The Friðheimar greenhouse accommodates about 10,000 tomato plants.
Photo by Ashlyn G. / Flickr

Friðheimar greenhouse Iceland, tomatoes

A red cherry tomato plant in the Friðheimar greenhouse; overall, the farm produces 370 tons of tomatoes in a year; photo Eric Kilby / Flickr.

At Friðheimar, about 10,000 plants produce about one ton of tomatoes a day, 365 days a year, on a cultivated area of 4,200 square meters.
The farm’s greenhouses and 300-sqm plant nursery are heated by hot geothermal water, of which Iceland is famously abundant. To grow vegetables all year round, natural lighting is integrated by an artificial lighting system mostly based on High-Intensity Discharge Lamps, powered by the island’s 42 hydro and geothermal power plants.

Friðheimar in Reykholt, Iceland

The geothermal heating system of the farm. Heated by geothermal water and totally powered with electricity by renewable energy sources, Friðheimar features one of the world’s most sustainable greenhouses. Photo by Ashlen G. / Flickr

Friðheimar sustainable greenhouse Iceland, interior 1

Computers control the temperature and humidity in the greenhouses and take care of the watering and fertilizing schedule; photo by Sheep ‘R’Us / Flickr

At the farm, computers control temperature, humidity, carbon dioxide, and lighting in each greenhouse; when sunlight inside the greenhouses reaches a sufficient level, artificial lighting is automatically switched off. The computers are also connected to an irrigation system that waters and fertilizes the crop according to a predefined program.

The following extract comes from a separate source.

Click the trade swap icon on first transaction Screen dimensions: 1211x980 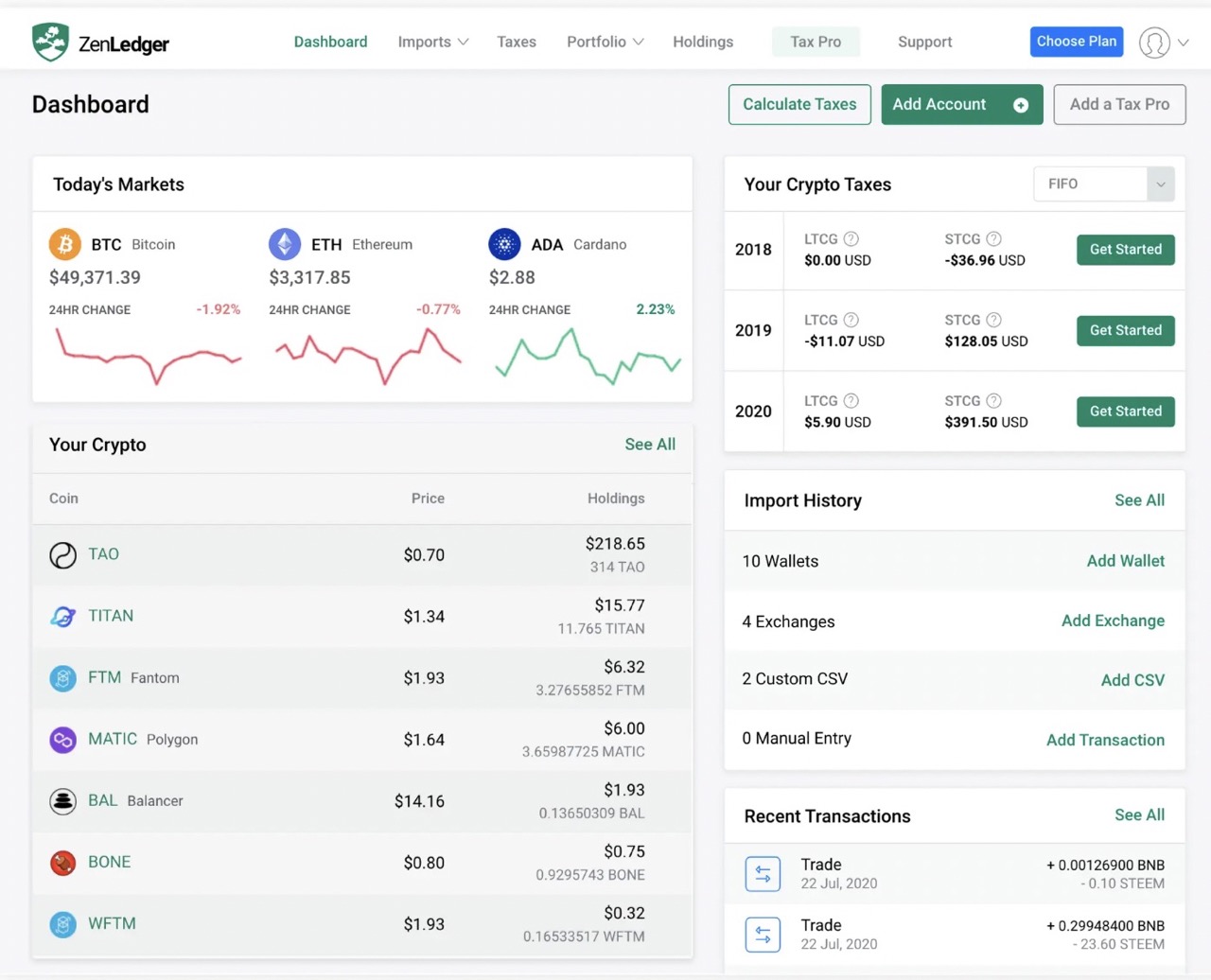coord(763,873)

Pest control is pesticide-free and based on biological methods and beneficial insects such as the predatory mirid bug Macrolophus pygmaeus. Insects, especially honey bees, are also used to help the pollination of tomato flowers.

The Friðheimar farm also contains a restaurant specializing in tomato-based recipes (what else?) like tomato soups, pasta, salads (including a Caprese salad made with Icelandic Mozzarella), tomato pies, beers, non-alcoholic and alcoholic drinks, and cocktails (including Bloody Mary, obviously).